Curieusement, ce spectacle ne semblait pas susciter une grande consternation parmi le public captivé de soldats attirés par le bruit de la bataille. Au lieu de cela, ils étaient obsédés par un tout autre sujet.
- Je ne peux pas croire que le Fullmetal Alchimiste est revenu d'entre les morts, murmura l'un des hommes avec terreur derrière Al. Est-ce que... ce sont ces montres qu'il donne aux Alchimistes d'État ?
Il tressaillit lorsque Hawkeye tira et arma son arme de poing de manière significative, ne voyant pas le regard amusé dans les yeux de la Capitaine alors qu'elle notait mentalement la vitesse à laquelle la nouvelle de la résurrection miraculeuse d'Edward Elric allait se propager chez les militaires. À ce rythme, Roy serait Führer avant leur retour au camp.
Al observa alors que Roy et Ed s'appuyaient l'un contre l'autre, se reposant dans l'étreinte de l'autre, leurs fronts se touchant, sans bouger, trouvant simplement une paix séparée avec l'autre dans un endroit entre pour la première fois depuis ce qui semblait être une éternité. Cela semblait seulement... juste d'une certaine manière, que ces deux-là trouvent l'amour dans la folie de la guerre. Ses yeux s'emplirent de larmes, mais il ne fit aucun mouvement pour les essuyer alors qu'il s'éclaircissait la gorge, se souvenant de ce qu'il avait dit bien des années plus rôt.
- Anneaux et montres n'ont rien à voir là-dedans. Mon frère est... le Fullmetal Alchimiste.

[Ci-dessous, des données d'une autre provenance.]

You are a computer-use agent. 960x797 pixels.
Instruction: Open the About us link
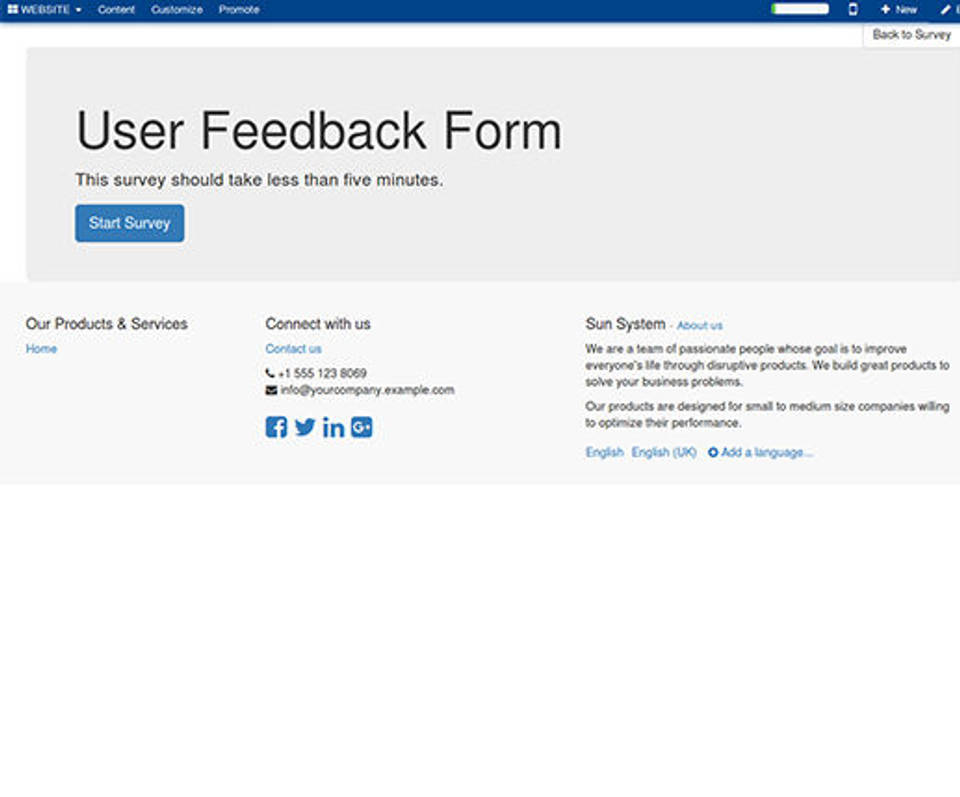tap(699, 326)
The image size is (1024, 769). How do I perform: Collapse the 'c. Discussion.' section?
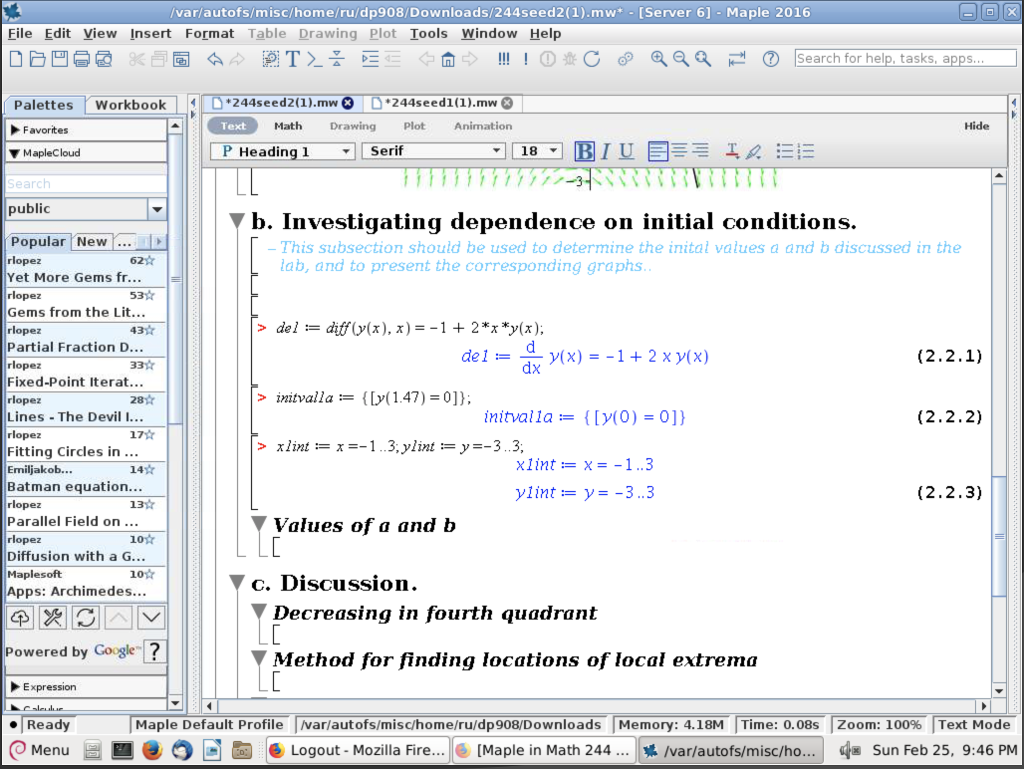tap(237, 583)
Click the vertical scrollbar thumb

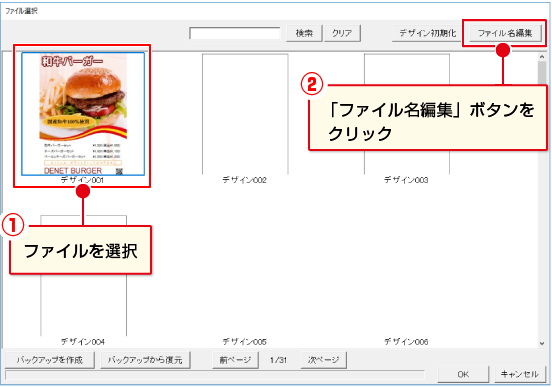tap(542, 73)
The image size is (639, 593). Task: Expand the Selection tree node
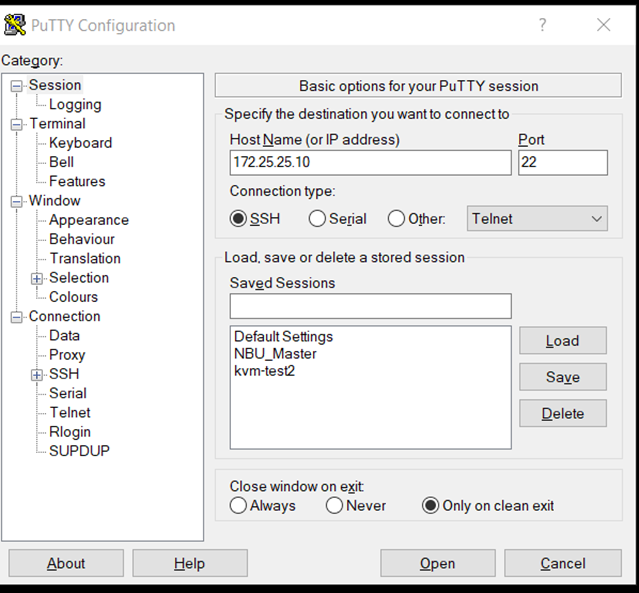(x=37, y=278)
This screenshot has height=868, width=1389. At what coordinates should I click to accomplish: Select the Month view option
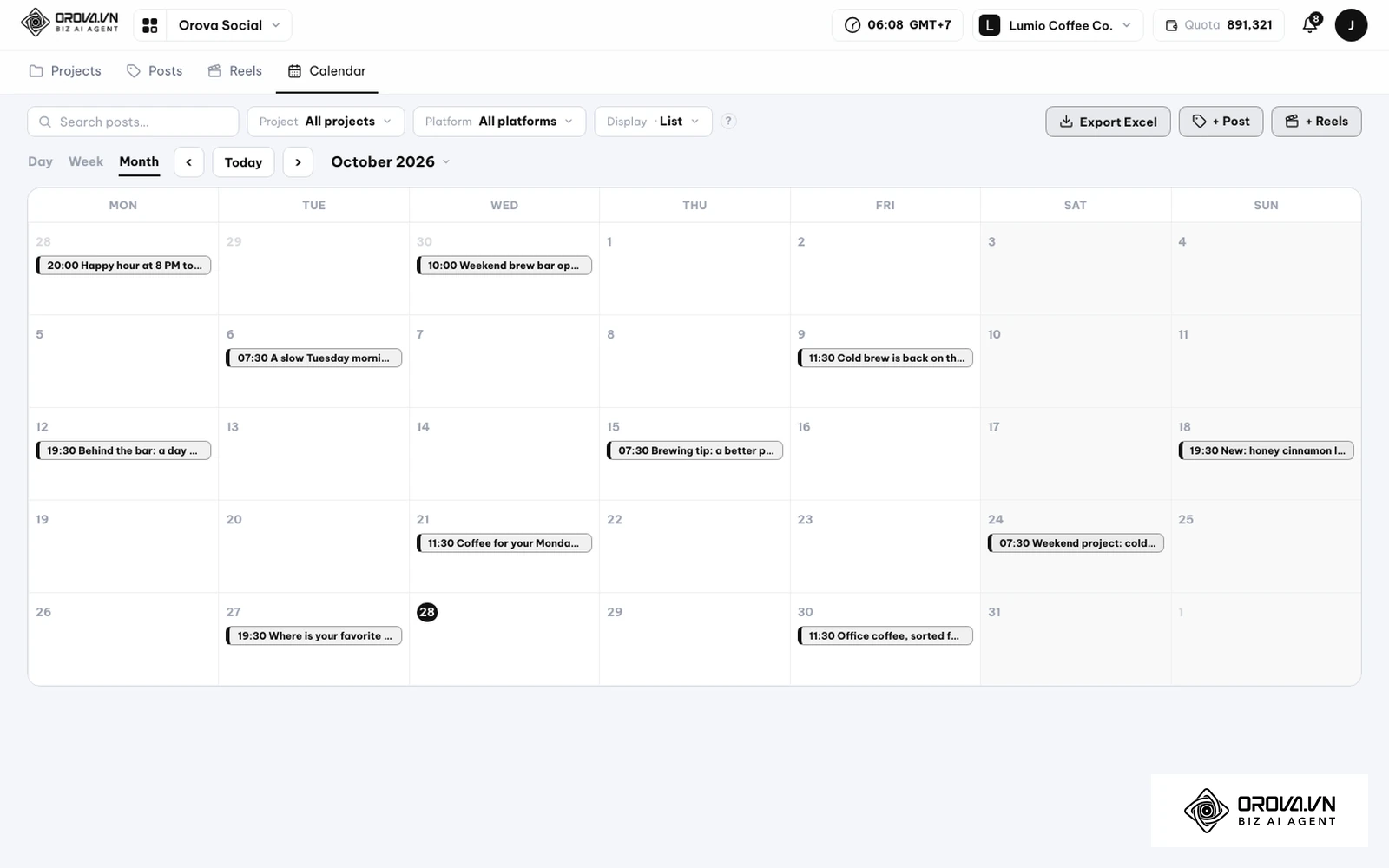(139, 161)
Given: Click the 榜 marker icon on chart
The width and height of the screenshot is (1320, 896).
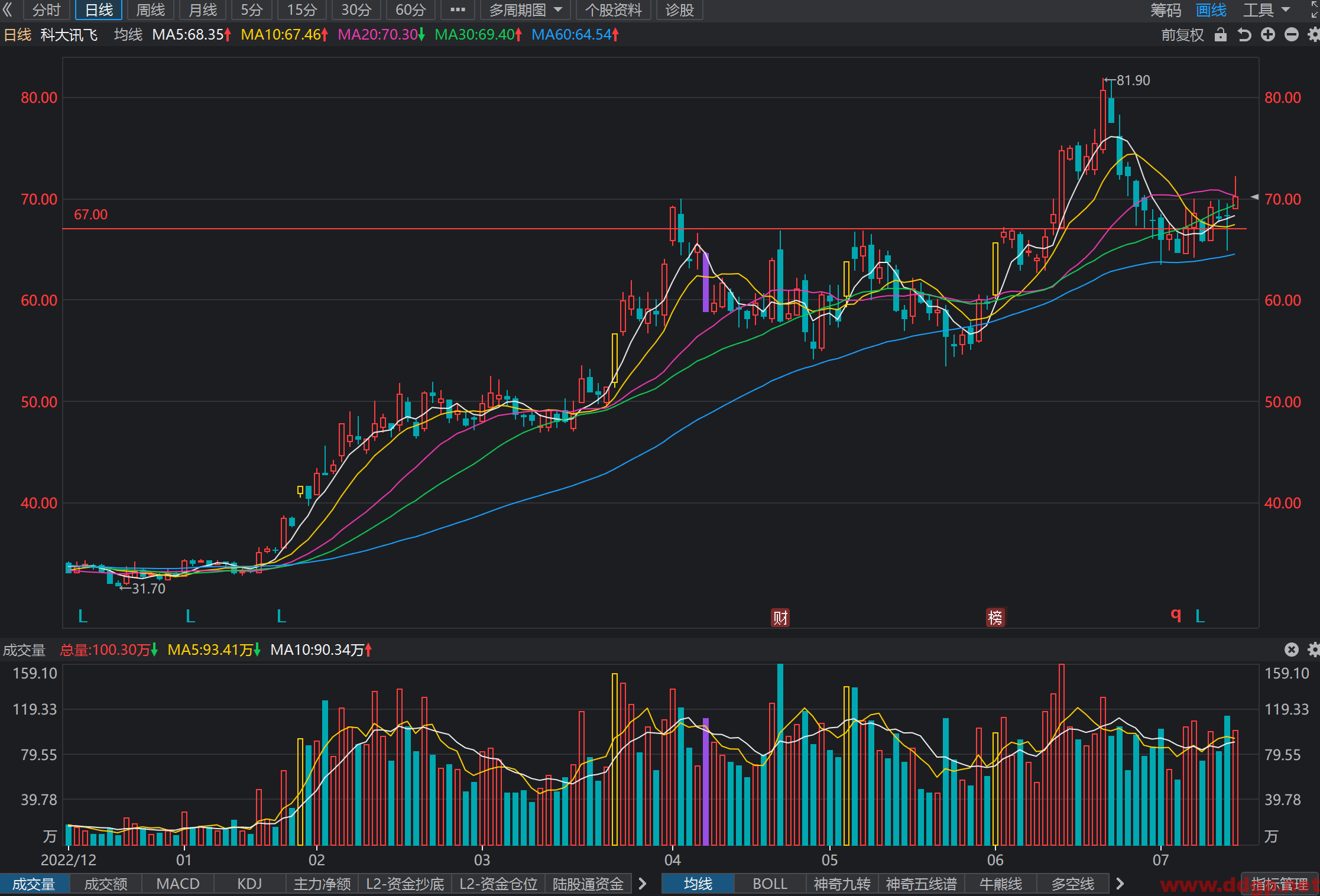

Le Phénix se régénère tous les 500 ans en s'immolant lui-même sur un bûcher funéraire et en se relevant de ses cendres. En alchimie, cela symbolise la renaissance de l'esprit des creusets de la transformations. Les alchimistes qui méditaient sur les processus dans leurs flacons se jetaient dans une mer d'expériences étranges et, en les travaillant dans leurs méditations et en cherchant à saisir les parallèles intérieurs et la signification de chacune des étapes du processus dans lequel ils s'étaient engagés, dans le sens qu'ils expérimentaient une mort intérieure et une renaissance en atteignant la Pierre Philosophale. Cette pierre était en réalité expérimentée comme la formation d'un sol solide dans la mer mouvante de leur monde intérieur. Une fois que ce sol solide dans l'âme était trouvé, les alchimistes étaient capable de s'emparer de leur vie d'une manière créative, ils pouvaient enraciner leur esprit dans une fondation solide ou un sol d'expérience intérieure.